86歳で感じた「長生きする人」の素質 病気と心の関係とは
老後の健康において大切なこととは?ベストセラー作家の故・渡部昇一さんは著書『渡部昇一の快老論』にて心が健康に及ぼす影響は大きいと話します。渡部さんが骨折を経験して感じた、老後の健康を維持する方法について同書より紹介します。 ※本稿は、渡部昇一著『渡部昇一の快老論』(PHP文庫)より内容を一部抜粋・編集したものです
自分を呪っては絶対にいけない
最初に健康というものについて結論めいたことを書いてしまうと、本当に大切なことは二つあるように思う。 一つは、身体の病気についても、やはり「心」や「精神」がとても重要なる役割を果たすということ。 もう一つは、自分で健康法を試すならば、「その健康法を実践している人が長生きしているものを選ぶにかぎる」ということである。 病気をしたときに、いかに心の持ちようが重要かを痛感させられたのは、私が77歳前後のときに足の骨を折ってしまったときのことであった。 家で階段から落ちてしまったのだが、足の骨を折ってしまったために、ギプスで固定し、松葉杖で歩かなければいけなくなった。これは不便きわまりない。棚の本を取るにも、トイレに行くにも、何をするにつけても大いに苦労をした。当然、生活にも随分支障が出るので、ついつい「チクショウ」と思ってイライラしていた。 すると、そんな心持ちでいたから、免疫も落ちてしまったのだろう。

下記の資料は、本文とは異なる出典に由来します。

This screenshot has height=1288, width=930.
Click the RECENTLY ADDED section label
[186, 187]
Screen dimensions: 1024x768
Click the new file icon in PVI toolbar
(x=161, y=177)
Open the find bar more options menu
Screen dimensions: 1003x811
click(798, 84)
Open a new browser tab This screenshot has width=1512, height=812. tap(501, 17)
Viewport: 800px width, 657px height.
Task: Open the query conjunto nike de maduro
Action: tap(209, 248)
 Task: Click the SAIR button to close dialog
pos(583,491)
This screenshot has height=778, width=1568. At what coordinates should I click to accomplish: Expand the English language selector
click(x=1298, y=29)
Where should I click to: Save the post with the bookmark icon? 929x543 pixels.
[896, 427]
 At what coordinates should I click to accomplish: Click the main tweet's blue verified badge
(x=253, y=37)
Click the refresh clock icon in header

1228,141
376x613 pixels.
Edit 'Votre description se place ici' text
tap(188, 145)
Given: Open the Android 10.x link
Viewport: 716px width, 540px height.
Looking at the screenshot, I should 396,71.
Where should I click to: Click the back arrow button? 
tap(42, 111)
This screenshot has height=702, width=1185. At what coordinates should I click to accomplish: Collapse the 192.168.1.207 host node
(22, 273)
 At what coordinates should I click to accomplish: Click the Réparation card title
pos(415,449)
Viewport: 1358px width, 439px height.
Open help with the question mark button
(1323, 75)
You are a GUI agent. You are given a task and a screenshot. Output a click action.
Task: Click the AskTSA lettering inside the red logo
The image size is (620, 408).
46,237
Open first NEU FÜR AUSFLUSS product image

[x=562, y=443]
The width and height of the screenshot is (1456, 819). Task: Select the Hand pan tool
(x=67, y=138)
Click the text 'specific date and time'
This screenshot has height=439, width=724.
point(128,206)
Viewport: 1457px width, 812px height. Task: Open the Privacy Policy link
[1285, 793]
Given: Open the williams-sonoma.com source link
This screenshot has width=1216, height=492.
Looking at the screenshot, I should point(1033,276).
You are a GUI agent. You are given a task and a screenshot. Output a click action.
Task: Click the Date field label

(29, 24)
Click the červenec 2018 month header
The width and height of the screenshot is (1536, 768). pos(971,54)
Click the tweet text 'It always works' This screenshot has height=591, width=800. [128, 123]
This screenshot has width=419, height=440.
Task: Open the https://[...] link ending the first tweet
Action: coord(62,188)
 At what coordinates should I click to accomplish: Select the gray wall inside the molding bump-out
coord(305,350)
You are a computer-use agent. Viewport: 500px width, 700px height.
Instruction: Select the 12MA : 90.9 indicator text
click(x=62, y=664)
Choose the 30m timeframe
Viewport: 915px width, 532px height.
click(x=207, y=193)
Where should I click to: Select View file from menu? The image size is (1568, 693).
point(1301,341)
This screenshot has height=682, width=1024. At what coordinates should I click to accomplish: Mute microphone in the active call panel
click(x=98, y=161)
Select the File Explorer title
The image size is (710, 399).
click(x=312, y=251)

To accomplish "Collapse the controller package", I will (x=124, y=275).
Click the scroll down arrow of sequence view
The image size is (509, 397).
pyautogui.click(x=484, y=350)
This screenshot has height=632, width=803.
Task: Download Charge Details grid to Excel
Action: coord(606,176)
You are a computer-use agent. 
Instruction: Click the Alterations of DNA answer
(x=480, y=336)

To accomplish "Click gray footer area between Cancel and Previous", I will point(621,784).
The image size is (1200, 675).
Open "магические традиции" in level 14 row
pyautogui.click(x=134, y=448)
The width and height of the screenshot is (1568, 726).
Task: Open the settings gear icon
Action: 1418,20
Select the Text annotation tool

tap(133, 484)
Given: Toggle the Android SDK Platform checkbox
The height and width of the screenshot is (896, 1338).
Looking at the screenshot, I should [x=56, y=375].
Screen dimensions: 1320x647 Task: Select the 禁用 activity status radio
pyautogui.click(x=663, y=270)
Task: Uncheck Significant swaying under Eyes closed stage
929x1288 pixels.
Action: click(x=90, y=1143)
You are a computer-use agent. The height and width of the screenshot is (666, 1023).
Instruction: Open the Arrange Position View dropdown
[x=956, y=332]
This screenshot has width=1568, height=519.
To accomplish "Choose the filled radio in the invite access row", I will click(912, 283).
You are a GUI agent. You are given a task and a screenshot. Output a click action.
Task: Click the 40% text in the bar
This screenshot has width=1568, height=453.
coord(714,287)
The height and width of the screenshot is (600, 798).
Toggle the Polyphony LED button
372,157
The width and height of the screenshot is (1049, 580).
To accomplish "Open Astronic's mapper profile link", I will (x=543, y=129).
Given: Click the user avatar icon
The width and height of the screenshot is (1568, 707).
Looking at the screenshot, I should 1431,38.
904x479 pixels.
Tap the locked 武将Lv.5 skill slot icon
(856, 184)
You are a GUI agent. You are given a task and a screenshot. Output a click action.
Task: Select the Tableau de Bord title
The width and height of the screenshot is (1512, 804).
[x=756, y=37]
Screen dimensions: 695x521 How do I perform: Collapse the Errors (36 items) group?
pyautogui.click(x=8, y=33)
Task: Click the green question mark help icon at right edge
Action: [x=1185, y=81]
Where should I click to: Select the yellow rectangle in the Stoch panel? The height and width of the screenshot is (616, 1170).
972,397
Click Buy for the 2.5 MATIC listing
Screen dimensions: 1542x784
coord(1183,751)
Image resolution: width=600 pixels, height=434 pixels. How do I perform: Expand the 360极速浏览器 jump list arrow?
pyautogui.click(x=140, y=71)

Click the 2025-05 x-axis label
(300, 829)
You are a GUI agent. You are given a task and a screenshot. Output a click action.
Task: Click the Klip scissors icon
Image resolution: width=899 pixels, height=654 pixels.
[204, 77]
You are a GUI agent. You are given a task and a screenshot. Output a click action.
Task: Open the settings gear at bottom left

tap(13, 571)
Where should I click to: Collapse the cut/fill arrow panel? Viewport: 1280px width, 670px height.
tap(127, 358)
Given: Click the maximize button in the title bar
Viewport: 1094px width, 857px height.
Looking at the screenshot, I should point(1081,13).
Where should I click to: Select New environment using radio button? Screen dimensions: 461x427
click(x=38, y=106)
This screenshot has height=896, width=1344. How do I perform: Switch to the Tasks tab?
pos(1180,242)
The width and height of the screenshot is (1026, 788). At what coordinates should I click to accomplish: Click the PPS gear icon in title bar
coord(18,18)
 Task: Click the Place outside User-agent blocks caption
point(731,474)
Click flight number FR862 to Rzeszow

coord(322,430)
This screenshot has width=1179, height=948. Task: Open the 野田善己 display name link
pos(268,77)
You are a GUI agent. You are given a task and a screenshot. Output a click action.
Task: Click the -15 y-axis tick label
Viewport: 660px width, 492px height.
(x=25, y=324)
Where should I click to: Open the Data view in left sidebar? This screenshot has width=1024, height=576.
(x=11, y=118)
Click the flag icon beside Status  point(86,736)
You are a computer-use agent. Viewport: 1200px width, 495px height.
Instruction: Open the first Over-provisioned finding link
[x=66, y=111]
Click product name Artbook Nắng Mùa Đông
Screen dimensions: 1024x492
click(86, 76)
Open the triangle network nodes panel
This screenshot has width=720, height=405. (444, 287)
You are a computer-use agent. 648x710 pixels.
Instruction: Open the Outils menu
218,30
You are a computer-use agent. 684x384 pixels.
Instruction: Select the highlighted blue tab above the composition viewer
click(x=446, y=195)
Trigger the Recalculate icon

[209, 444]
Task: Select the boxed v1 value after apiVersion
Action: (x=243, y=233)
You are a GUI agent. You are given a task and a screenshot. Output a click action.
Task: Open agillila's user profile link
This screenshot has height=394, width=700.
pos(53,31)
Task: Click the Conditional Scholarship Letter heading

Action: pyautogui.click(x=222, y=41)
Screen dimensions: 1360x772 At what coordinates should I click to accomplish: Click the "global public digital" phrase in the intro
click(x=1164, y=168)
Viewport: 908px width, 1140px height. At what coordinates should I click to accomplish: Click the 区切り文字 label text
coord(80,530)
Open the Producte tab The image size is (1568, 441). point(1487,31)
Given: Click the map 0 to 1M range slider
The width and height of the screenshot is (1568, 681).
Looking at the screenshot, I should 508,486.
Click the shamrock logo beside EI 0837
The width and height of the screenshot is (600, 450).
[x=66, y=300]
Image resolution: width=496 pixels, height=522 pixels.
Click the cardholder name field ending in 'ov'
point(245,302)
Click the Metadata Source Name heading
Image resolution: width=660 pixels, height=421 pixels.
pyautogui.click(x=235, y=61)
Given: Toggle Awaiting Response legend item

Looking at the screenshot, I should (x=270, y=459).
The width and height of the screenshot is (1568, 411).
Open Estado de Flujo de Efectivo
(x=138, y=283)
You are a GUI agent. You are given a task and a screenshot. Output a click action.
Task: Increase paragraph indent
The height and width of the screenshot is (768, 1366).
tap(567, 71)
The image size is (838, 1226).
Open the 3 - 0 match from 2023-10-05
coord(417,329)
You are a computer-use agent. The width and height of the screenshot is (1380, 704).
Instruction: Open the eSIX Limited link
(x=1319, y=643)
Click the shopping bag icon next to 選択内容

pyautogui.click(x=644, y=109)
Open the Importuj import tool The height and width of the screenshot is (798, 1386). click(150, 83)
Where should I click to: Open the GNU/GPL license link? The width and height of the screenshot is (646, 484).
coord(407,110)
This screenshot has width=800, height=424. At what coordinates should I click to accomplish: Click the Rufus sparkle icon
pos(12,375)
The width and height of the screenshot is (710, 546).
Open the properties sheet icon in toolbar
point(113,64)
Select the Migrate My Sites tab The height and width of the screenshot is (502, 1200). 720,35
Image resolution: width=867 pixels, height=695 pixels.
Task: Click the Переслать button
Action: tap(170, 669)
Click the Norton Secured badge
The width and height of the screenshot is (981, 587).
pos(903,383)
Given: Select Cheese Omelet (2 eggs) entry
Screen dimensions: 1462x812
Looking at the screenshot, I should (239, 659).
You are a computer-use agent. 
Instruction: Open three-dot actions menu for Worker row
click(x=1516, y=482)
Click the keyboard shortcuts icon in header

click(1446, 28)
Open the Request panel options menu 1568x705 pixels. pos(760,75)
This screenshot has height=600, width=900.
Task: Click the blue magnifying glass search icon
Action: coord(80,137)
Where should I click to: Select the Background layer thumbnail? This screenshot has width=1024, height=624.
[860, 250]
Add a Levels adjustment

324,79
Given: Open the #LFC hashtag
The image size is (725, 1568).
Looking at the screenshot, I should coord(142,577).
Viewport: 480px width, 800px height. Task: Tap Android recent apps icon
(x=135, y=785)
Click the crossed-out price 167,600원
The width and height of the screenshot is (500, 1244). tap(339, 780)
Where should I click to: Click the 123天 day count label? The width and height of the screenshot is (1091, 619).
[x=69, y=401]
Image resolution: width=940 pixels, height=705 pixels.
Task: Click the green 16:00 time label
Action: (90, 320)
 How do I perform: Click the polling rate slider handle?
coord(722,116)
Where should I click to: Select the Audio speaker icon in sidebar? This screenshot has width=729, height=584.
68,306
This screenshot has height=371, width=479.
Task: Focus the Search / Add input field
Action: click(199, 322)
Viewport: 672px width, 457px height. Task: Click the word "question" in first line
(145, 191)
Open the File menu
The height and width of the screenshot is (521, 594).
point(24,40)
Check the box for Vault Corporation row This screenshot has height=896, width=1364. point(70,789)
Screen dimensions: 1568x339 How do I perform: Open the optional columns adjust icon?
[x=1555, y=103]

帯状疱疹になってしまったのである。 帯状疱疹は、子供のころに罹った水疱瘡のウィルスが、老齢やストレスなどが原因で免疫力が落ちると再び暴れだし、発疹と鋭い痛みを伴う病気である。首より下に帯状疱疹が出るのは痛さを我慢すれば済むが、首より上に帯状疱疹が出ると危険な状態になることもあるようだ。私の場合は頭に帯状疱疹が出て、顔がひん曲がってしまった。 私の曲がった顔を見たある出版社の社長が、「普通の病院ではダメです」といって、治療できる病院にわざわざ車で連れていってくれた。その病院で西洋的な治療法と鍼治療を併用する治療を受けて、ようやく顔はもとに戻ったのだが、かすかに歪みは残った。その歪みも石原結實先生の奥さま(美容が専門だとうかがった)が温めて揉むという方法で、きれいに治して下さった。 足の骨折自体は、幸いにして折れた場所が真ん中付近だったのでよくくっついた。帯状疱疹そのものも完全に回復した。ただ、神経のバランスが悪くなったのか、それ以降、身体のバランスを崩すことが多くなった。それまで私は三点倒立はいつでもできたが、帯状疱疹になって以降はできなくなってしまった。 階段から落ちたことがきっかけで、帯状疱疹になり、そこから健康状態をかなり落としてしまったのである。 いちばん反省したのは、足の骨を折って「チクショウ」と思って、「何でこんなことになってしまったのか」と自分で自分を呪ってしまったことである。私が帯状疱疹になってしまったのは、そういう精神状態と大いに関係があったに違いない。 思い起こすのは、古代ギリシアのストア派の哲学者、エピクテトスの言葉である。 「あなたを虐待するものは、あなたを罵ったり、殴ったりする人ではなくて、そういうことをされるのが屈辱だと考える、そのあなたの考えなのだ」 やはり自分を呪ったり、自分自身で屈辱に思うことが、いちばん自分自身を傷つけるのであろう。もっと素直に受け止めて、「神様が命じたのだ」「たまにはこういうこともある。仕方がない」くらいに考えておけば、帯状疱疹になることはなかったのではないか。 70歳以降のケガは健康状態を一気に崩すことがあるので、気をつけなければならないといわれるが、それはこのような心のあり方に大いに関係しているように思えてならない。 若い健康な人なら、「どうせ治るに決まっている」と心のどこかで思っているから、精神がそこまで追い込まれることはない。しかし、歳を重ねてからの病気やケガでは、どうしても「これは危ないかもしれない」「もう元の身体には戻れないかもしれない」と思う心が芽生えてしまう。 すると、不安と焦りが知らず知らずのうちに心に押し寄せてくる。その強迫観念が必要以上に、自分の身体を痛めつけてしまうのではなかろうか。 「自分を呪うようなことは、絶対にしてはいけない」。そのことは強く心に留めておくべきであろう。